A Cursed Series of Events
Friday was a cursed day. Of course, if we weren’t trying to do crazy, stupid things that adults should know better than, much of the bad wouldn’t happen. Like when I spilled my coffee all over the cabinet and floor and I kicked the grounds into a pile on the kitchen floor until I was doing floors again and it got damp somehow and turned into tar.
Like when we went to put the trapped fruit flies out the back window and had the light on and as many moths flew in as flies flew out and Jimmy couldn’t catch them, so we decided to turn on the flashlights near the glass, except the moths wouldn’t come out of the light shade, and he removed the finial and nearly dropped the shade on us <but we did not learn> and did drop everything else and the moths still wouldn’t be captured, and we gave up and tried to put the shade back on the ceiling light <no chair> by me holding Jimmy around the waist as he wobbled on his tiptoes and reached beyond his grasp to try to one handed hold up the glass and screw on the thing and instead it came crashing down <miraculously missing both our heads> and in a resounding explosion shattered tiny spires of glass into our mattress <did I mention it’s an air bed?> and somehow under both of my sock feet and all over the landscape of the wooden floor <which is old and filled with cracks now home to glass shards awaiting feet for burial> in forms from glass powder to nasty sharp chunks, white, yet somehow invisible to the eye.

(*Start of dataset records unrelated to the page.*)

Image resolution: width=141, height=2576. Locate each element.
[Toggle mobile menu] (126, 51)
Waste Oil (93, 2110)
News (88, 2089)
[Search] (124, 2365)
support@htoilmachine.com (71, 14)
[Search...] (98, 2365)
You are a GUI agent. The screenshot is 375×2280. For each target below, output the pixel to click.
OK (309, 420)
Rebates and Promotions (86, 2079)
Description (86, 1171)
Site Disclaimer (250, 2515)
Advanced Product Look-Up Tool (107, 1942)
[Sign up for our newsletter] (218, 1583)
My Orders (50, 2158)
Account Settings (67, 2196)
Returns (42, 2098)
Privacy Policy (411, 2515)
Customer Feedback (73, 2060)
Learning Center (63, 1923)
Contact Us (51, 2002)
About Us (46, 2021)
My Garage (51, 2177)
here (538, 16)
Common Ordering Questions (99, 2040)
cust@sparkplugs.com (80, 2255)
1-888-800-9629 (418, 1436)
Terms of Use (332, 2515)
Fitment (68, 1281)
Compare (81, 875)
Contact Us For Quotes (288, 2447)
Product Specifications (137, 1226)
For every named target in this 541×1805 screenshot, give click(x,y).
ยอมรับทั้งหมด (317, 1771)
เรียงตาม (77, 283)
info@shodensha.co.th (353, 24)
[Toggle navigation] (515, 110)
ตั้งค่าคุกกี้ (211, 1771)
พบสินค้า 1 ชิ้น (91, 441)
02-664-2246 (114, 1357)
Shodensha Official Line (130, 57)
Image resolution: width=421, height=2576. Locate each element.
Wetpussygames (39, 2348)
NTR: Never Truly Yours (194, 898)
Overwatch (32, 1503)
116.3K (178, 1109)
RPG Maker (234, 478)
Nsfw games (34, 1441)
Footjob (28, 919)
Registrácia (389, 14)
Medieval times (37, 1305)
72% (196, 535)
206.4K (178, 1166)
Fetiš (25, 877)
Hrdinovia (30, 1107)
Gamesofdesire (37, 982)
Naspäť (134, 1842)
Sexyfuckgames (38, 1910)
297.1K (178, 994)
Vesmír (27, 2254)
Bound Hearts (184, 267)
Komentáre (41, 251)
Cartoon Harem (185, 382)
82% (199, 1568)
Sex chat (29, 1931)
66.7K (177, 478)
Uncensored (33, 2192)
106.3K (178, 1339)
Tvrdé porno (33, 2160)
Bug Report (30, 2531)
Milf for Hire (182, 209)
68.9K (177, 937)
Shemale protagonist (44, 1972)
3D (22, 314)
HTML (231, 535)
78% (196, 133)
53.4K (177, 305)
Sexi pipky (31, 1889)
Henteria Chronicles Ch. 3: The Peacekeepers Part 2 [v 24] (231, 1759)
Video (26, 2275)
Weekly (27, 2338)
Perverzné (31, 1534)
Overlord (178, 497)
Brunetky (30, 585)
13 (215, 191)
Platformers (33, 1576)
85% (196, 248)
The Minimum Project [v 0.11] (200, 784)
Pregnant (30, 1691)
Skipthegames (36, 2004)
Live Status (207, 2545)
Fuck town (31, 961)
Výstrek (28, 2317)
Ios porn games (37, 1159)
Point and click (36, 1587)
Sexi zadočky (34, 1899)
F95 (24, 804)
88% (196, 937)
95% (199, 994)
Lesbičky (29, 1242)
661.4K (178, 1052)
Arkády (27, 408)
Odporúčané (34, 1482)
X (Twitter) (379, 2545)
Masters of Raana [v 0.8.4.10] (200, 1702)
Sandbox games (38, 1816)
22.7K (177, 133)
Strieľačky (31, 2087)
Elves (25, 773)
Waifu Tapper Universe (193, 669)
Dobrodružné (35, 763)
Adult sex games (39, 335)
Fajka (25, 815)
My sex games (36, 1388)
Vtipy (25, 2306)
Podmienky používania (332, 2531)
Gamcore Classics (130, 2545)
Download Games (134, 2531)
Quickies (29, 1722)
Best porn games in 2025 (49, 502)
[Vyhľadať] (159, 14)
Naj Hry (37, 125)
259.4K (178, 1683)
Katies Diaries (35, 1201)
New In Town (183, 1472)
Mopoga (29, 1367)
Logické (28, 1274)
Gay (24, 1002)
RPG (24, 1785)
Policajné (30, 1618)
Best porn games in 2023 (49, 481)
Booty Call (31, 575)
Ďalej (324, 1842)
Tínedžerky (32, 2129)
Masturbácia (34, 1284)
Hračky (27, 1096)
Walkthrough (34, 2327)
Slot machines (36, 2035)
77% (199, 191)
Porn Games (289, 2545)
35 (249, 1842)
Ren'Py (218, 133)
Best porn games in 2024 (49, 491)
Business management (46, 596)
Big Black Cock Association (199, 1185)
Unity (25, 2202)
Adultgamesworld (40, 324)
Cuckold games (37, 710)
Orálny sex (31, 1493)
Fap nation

We won’t even discuss the nightmare and still blue air resulting from the cursing over trying to get a ball back onto one of my piercings. Earrings and balls were dropped into every filthy corner and sink drain in three rooms of the house.
We went to town. Everywhere we went were people we know from the horrible place. Gah. At the gas station, my card wouldn’t read in the machine. I sit on it when it’s hot and it is all warped. The attendant didn’t believe me, came out to help me. He watched me run it through many times, then he ran it through. Finally he had to admit I was right. Then he “helped” me pump my gas by talking me through every step. Did I look simple? I had trouble with the machine, not the pump. Jeez, I know I look 16 sometimes, but I have pumped gas before. Although it did take me two tries to park close enough to the pump…
I had to renew my license. I went to the door everyone was using and it wouldn’t open. I checked the hours, checked the door. I went to the other door. It opened fine. Then others used the same door I couldn’t make work??
Inside, all of the women working there looked like they were clones–same hair, same glasses, same age and weight and clothes. Eee. I went to the desk and the lady asked if any of my stats had changed. My weight was listed as 160, but I said no. Then she said I don’t look 160. I said, well, actually I am 170. She said NO YOU ARE NOT. I said Yes, I am. She said there is NO WAY YOU ARE 170. I said unless my scale is broken, I definitely am. She left my license at 160, because she couldn’t make herself say 170 when I am too thin for it to be possible.